A chaque fois qu'il entend parler d'une arrivée imminente de colis d'aide humanitaire, il se précipite vers les entrepôts de l'agence des Nations unies pour les réfugiés palestiniens (Unrwa) à Gaza-ville.
Il attend parfois longtemps pour découvrir systématiquement que "c'était un mensonge".
"La faim nous broie", lâche le père de famille de 38 ans originaire de Beit Lahia, ville du nord de la bande de Gaza prise dans l'étau de la nouvelle offensive militaire israélienne.
Comme lui, des centaines de Palestiniens se rendent régulièrement aux entrepôts de l'Unrwa ou d'autres organisations internationales opérant dans le petit territoire palestinien dévastée par la guerre déclenchée il y a plus de 19 mois par l'attaque sans précédent du mouvement islamiste palestinien Hamas sur le sud d'Israël le 7 octobre 2023.
Affirmant vouloir faire pression sur le Hamas pour le contraindre à relâcher les otages que le Hamas détient encore, Israël a bloqué le 2 mars l'entrée de toute marchandise dans la bande de Gaza, territoire où survivent 2,4 millions de Palestiniens dans des conditions jugées alarmantes par l'ONU et de nombreuses organisation d'aide humanitaire.

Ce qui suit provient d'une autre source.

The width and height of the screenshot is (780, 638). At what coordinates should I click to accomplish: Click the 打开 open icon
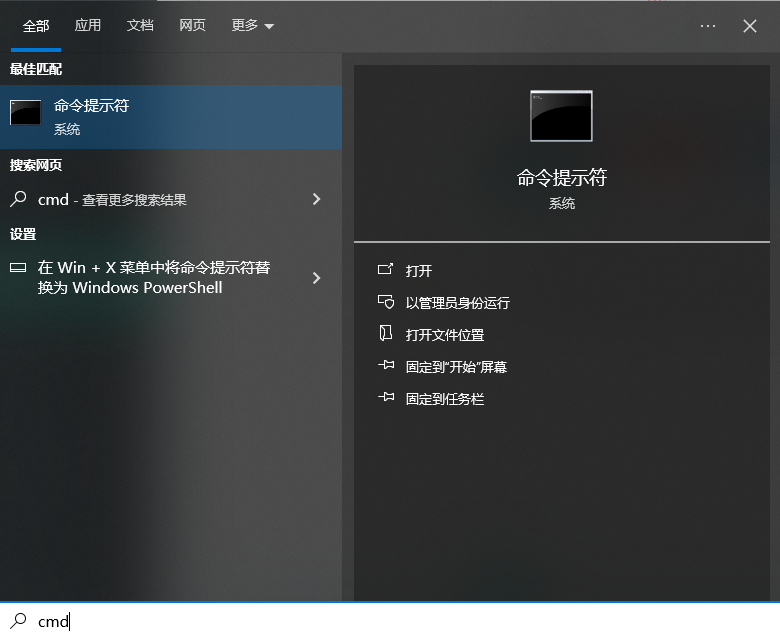coord(385,270)
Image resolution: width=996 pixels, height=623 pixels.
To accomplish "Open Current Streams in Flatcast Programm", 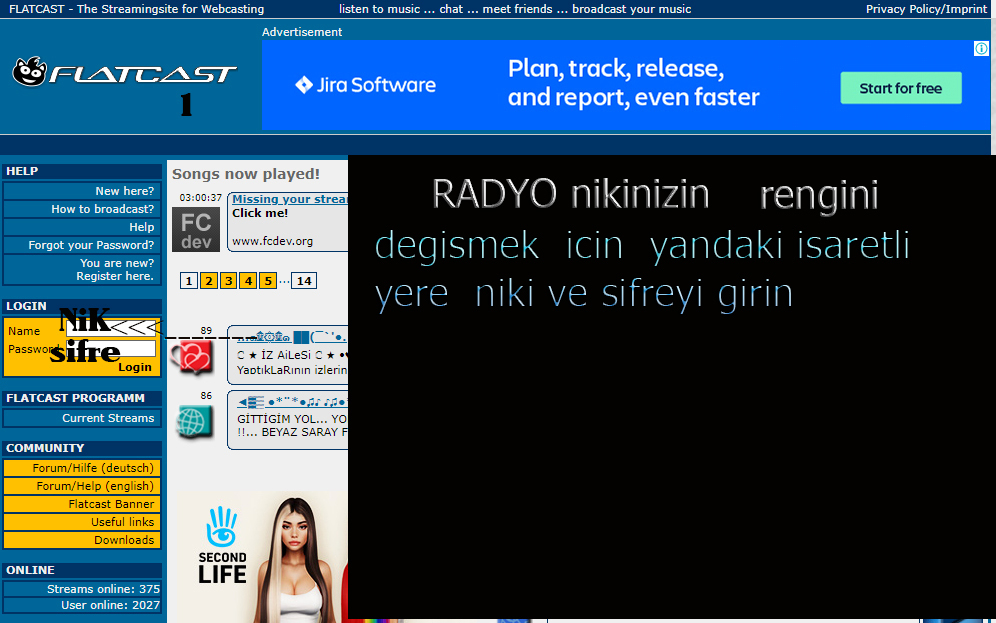I will [108, 418].

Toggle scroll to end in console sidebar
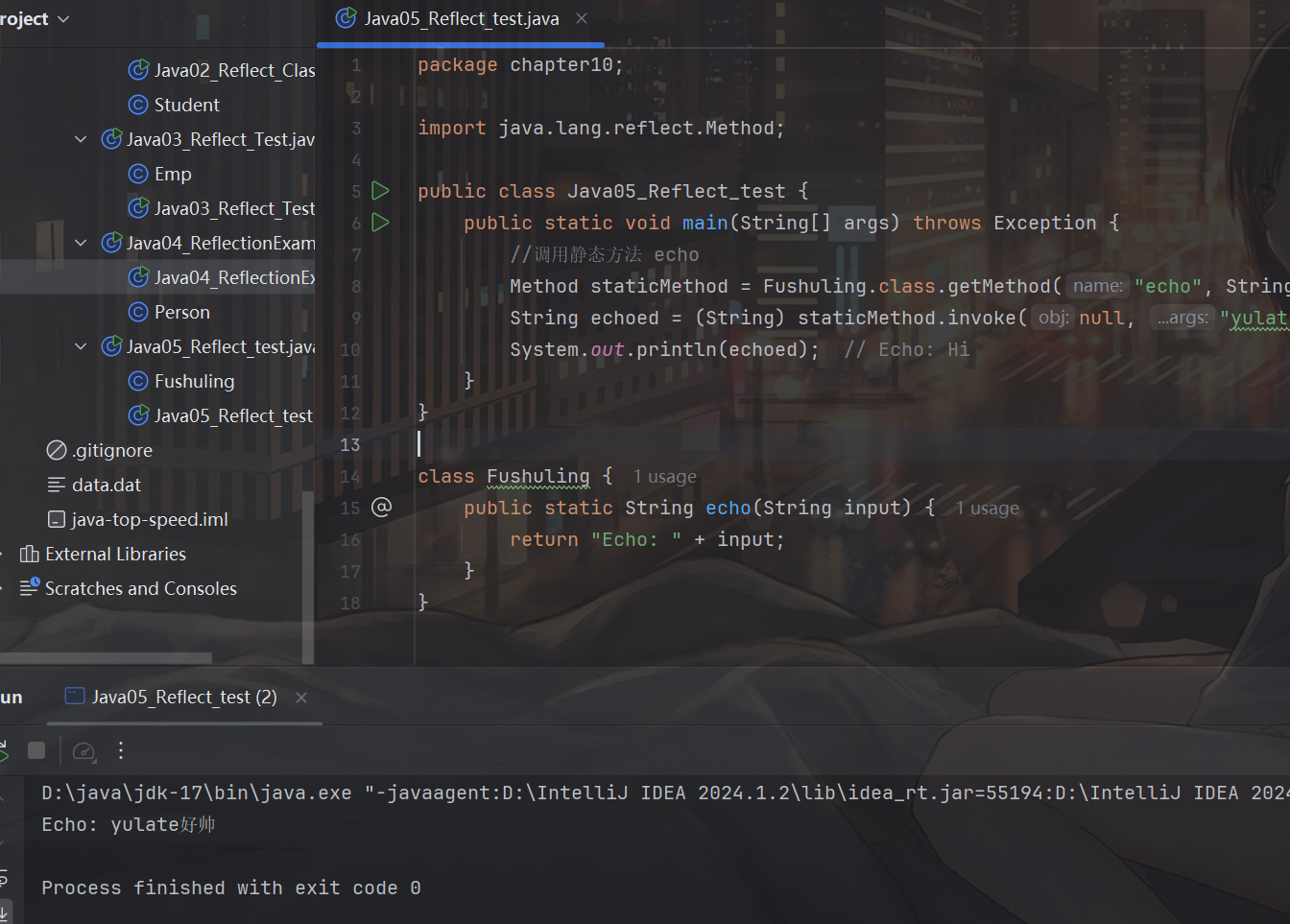pyautogui.click(x=4, y=912)
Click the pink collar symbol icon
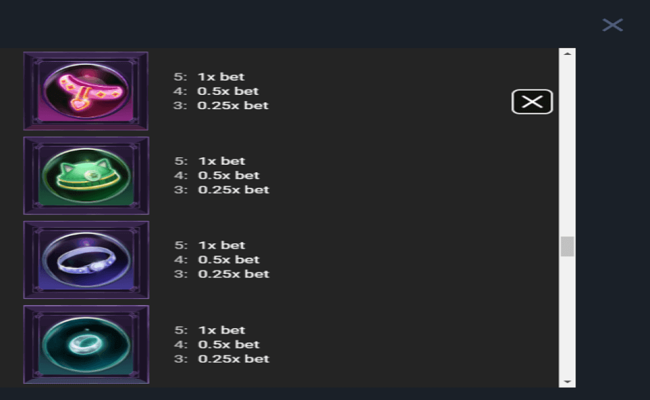This screenshot has width=650, height=400. click(86, 91)
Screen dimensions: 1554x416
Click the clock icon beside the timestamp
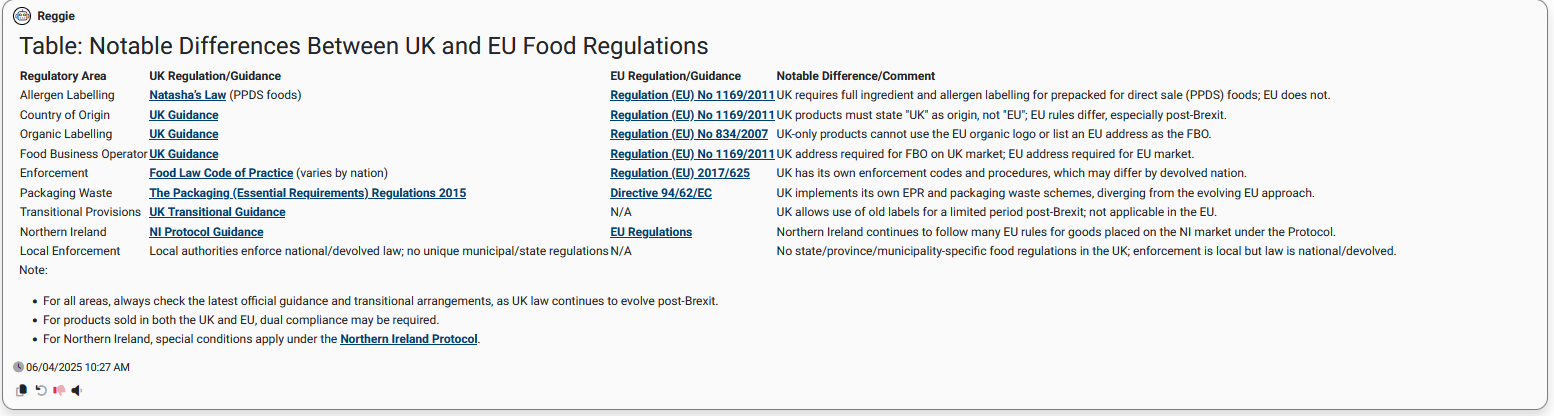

Israël accuse le Hamas de détourner l'aide internationale, ce que ce dernier dément, accusant en retour Israël d'utiliser "la famine comme arme de guerre".
Soumis à une forte pression américaine et européenne, Israël a accepté une reprise très limitée de l'entrée de l'aide lundi, mais les Palestiniens de Gaza disent ne pas en voir la couleur.
A Gaza-ville, "la situation est insupportable", décrit Oum Talal al-Masri, 53 ans. "Personne ne nous a rien distribué, tout le monde attend."
"Depuis deux jours, on entend parler des aides, mais jusqu'à présent, rien n'est entré et nous n'avons rien reçu", poursuit-elle. "Seulement des paroles en l'air."
Israël a annoncé avoir autorisé l'entrée de 93 camions onusiens chargés d'aide humanitaire transportant de la farine, des nourriture pour bébés et des fournitures médicales, mardi, et de 100 autres mercredi.
Mais cela reste une "goutte d'eau dans l'océan" pour l'ONU, qui se plaint de complications imposées par Israël qui entravent le bon acheminement de l'aide à ses bénéficiaires.
Il n'y a plus aucun légume ou fruit sur les marchés improvisés dans les rues, dit Hani al-Madhoun, 40 ans, un autre habitant de Gaza-ville
"Et quand on en trouve un peu, les prix sont astronomiques, inabordables", ajoute-t-il.
"Il n'y a pas de farine, et nous vivons de quelques pâtes et d'un peu de lentilles, quand on en trouve", confirme Omar Salem qui vit dans un camp de déplacés à Khan Younès (sud).
"Mes enfants s'endorment en ayant faim tous les soirs", poursuit ce trentenaire. "Nous ne voulons pas de promesses, nous voulons vivre, nous voulons de la nourriture!"
Selon des témoins, des centaines de camions chargés d'aide alimentaire et de secours s'entassent du côté égyptien du poste-frontière de Rafah, totalement fermé par Israël depuis plus d'un an, en attendant d'avoir l'autorisation d'entrer à Gaza.
En attendant d'obtenir des vivres, les foules continuent à se presser dans les soupes populaires où les marmites sont raclées jusqu'à la dernière cuillère.
A Nousseirat (centre), des enfants se bousculent pour atteindre une distribution de blé, tendant le plus loin possible au-dessus des têtes des gamelles vides.
Certains sourient, une petite fille met son plat sur la tête, mais en approchant du point de distribution, d'autres ont l'air anxieux, parfois les larmes aux yeux.
Même cohue, mêmes enfants dans le quartier d'al-Rimal, jadis huppé, de la ville de Gaza, pour une distribution de soupe.
Le 9 mai, la Défense civile, organisation de premiers secours à Gaza, a affirmé que l'armée israélienne avait ciblé un centre de distribution alimentaire de l'Unrwa dans le camp de Jabalia (nord), tuant quatre personnes.
Mais beaucoup de Gazaouis se disent prêt à prendre tous les risques pour trouver de quoi se nourrir.
"Ce n'est pas un luxe, c'est une urgence: nous avons besoin de tout, tout de suite - de quoi manger, de quoi se soigner, de l'eau potable, de quoi rester propre", résume Mme al-Masri.